→ Problem requirements: The reply needs the lines from the one containing "Click the Apply button" through the end of the material, each repeated exactly, and no pictures.

→ Records for this task:
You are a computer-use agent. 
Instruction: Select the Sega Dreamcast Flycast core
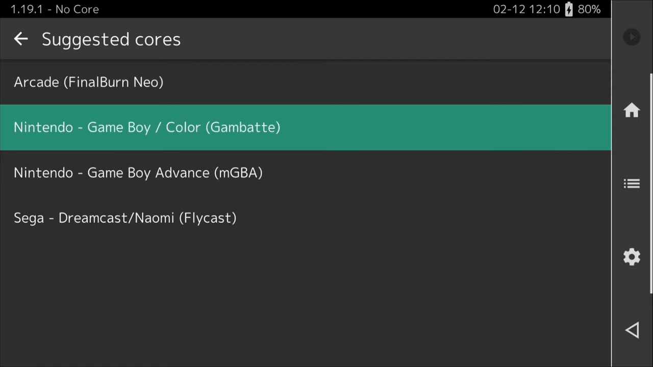point(125,218)
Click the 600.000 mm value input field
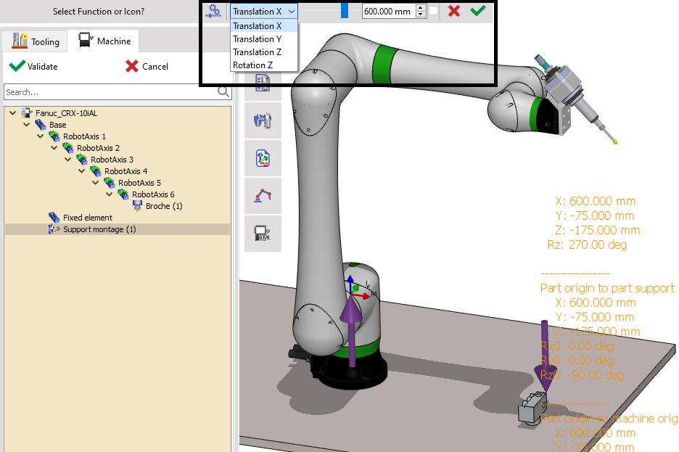 click(387, 12)
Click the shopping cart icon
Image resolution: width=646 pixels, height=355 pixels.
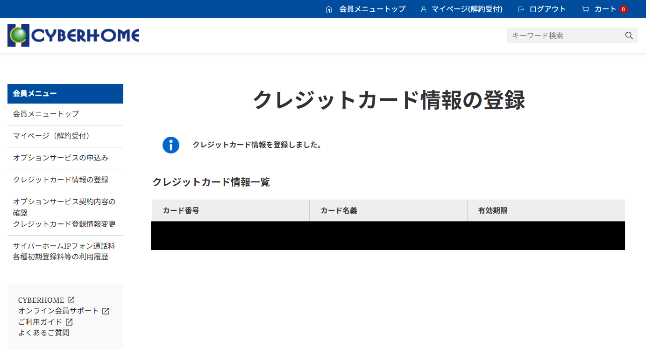[585, 9]
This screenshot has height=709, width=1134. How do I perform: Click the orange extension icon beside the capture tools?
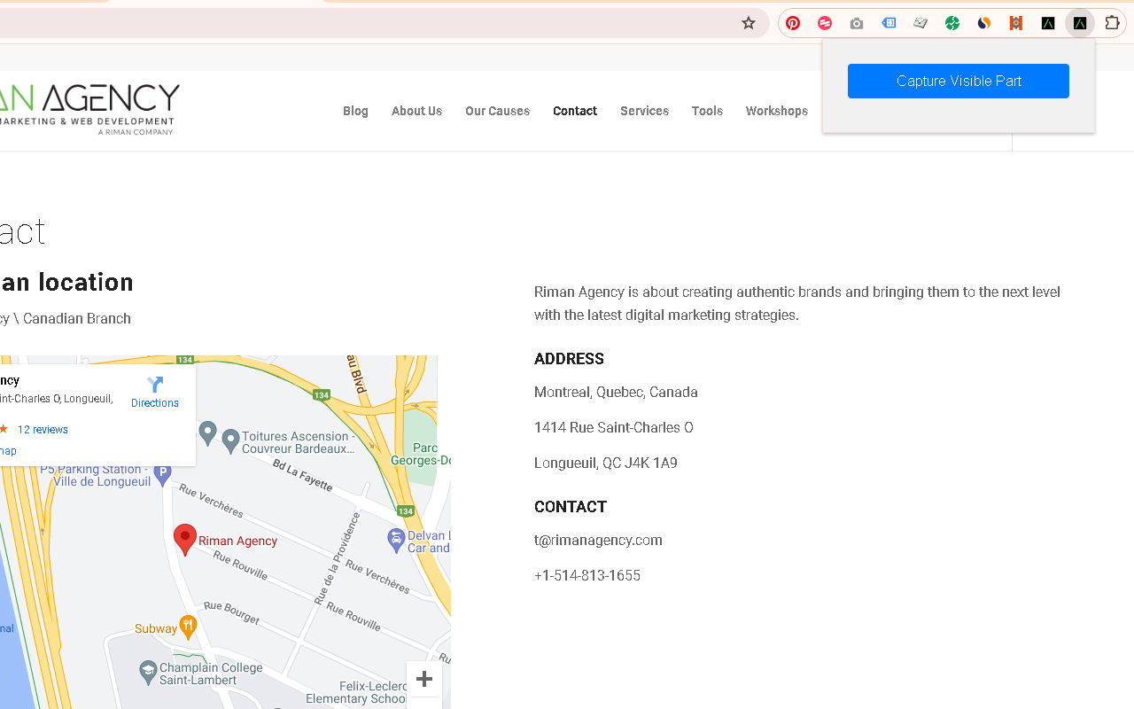pyautogui.click(x=1016, y=23)
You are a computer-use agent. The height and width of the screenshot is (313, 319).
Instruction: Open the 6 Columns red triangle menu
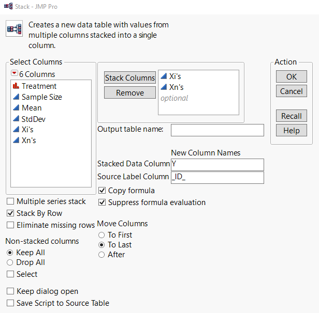(14, 74)
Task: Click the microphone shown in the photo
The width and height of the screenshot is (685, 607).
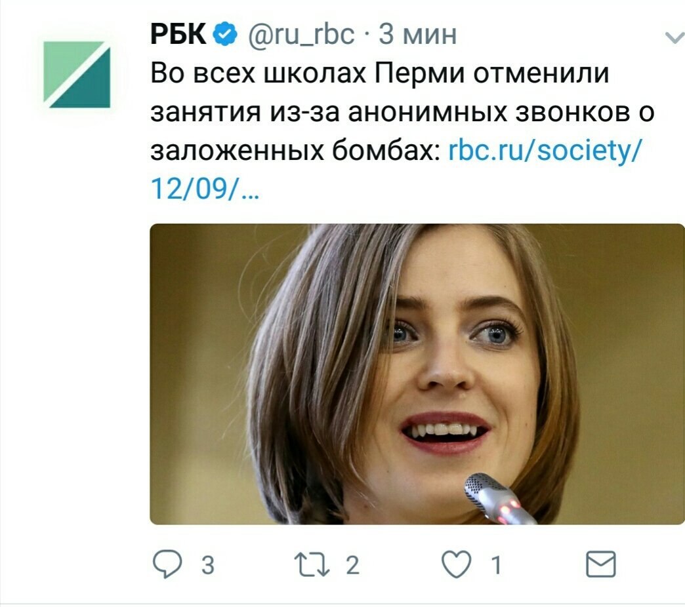Action: 498,499
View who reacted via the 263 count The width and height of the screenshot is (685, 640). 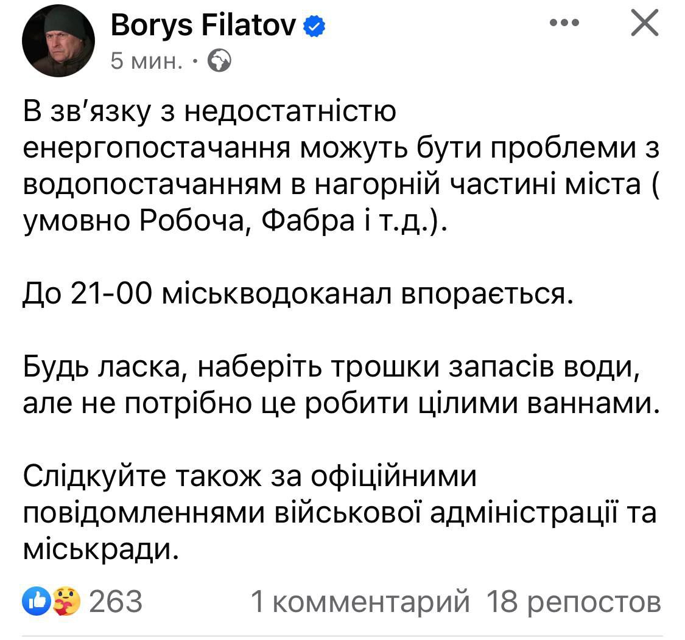click(x=116, y=602)
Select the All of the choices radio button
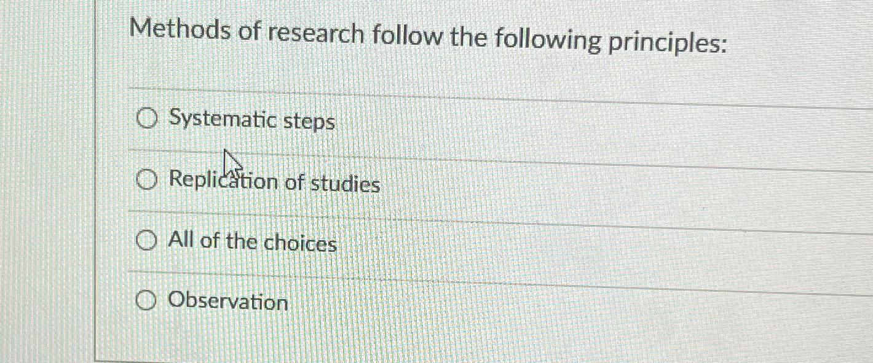This screenshot has height=363, width=873. point(146,240)
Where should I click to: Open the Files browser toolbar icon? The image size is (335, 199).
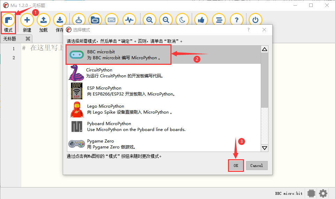pos(95,20)
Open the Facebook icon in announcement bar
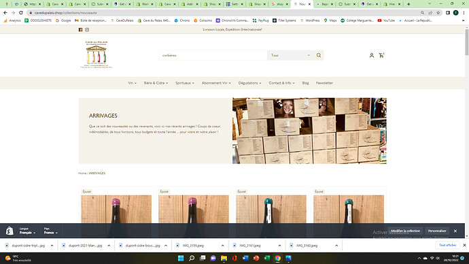This screenshot has height=264, width=469. point(80,30)
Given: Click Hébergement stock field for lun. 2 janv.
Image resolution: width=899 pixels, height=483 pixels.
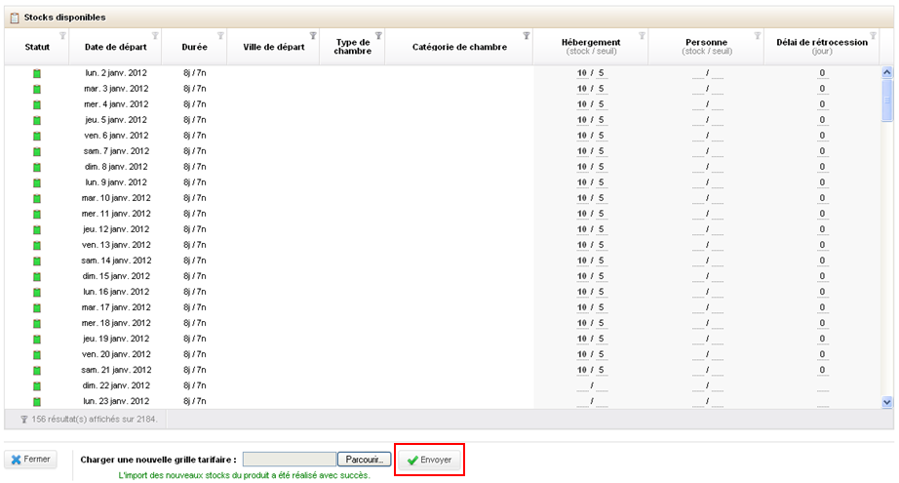Looking at the screenshot, I should point(581,73).
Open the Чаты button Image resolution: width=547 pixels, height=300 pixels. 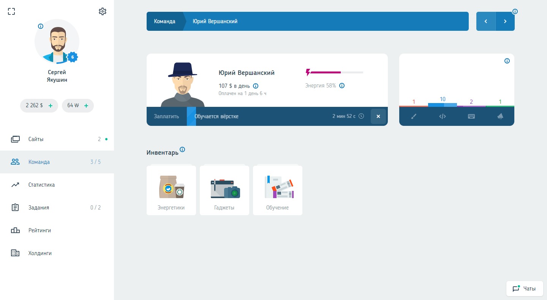(x=525, y=289)
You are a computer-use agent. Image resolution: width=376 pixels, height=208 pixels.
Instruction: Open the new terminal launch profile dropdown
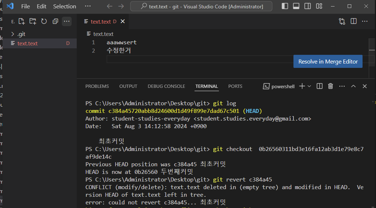309,86
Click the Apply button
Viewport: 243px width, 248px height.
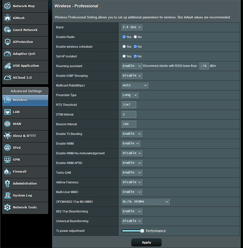146,243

→ Expected output:
Click the Apply button
Viewport: 243px width, 248px height.
146,243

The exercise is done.